Exercise instructions: Please transcribe only the lines that run from the line bearing "Open the Реклама megaphone section" to the end of the entries, keeping both end lines. Skip the pictures.
** Opening Records provided block **
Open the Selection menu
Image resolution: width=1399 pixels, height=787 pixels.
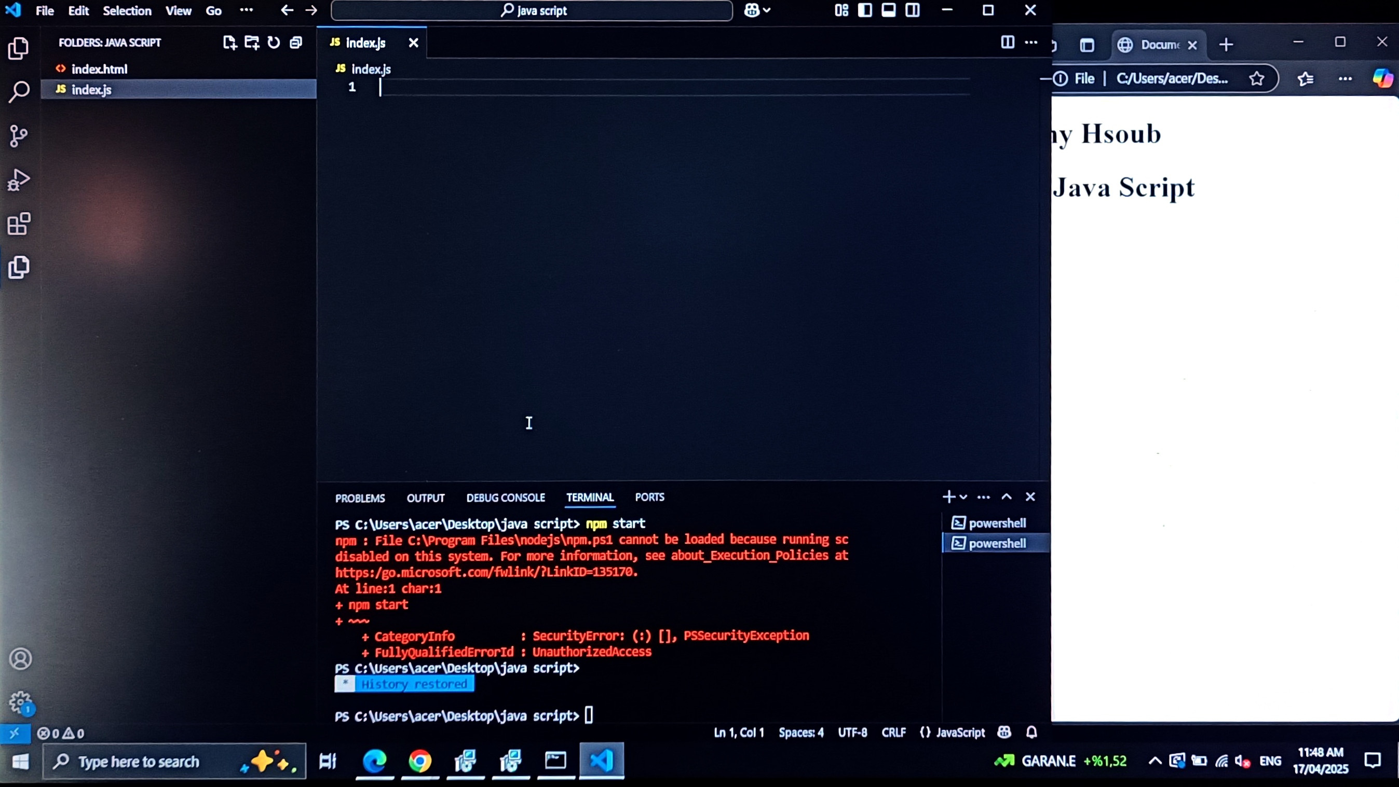pyautogui.click(x=127, y=11)
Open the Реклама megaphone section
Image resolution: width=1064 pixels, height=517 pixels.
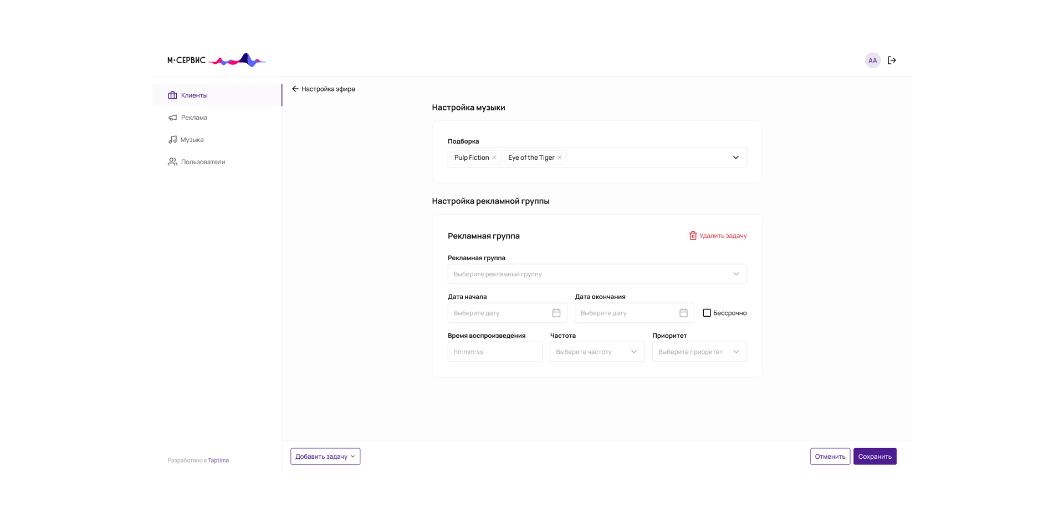click(194, 117)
** Closing Records provided block **
Output of the exercise:
Open the Реклама megaphone section
Image resolution: width=1064 pixels, height=517 pixels.
click(194, 117)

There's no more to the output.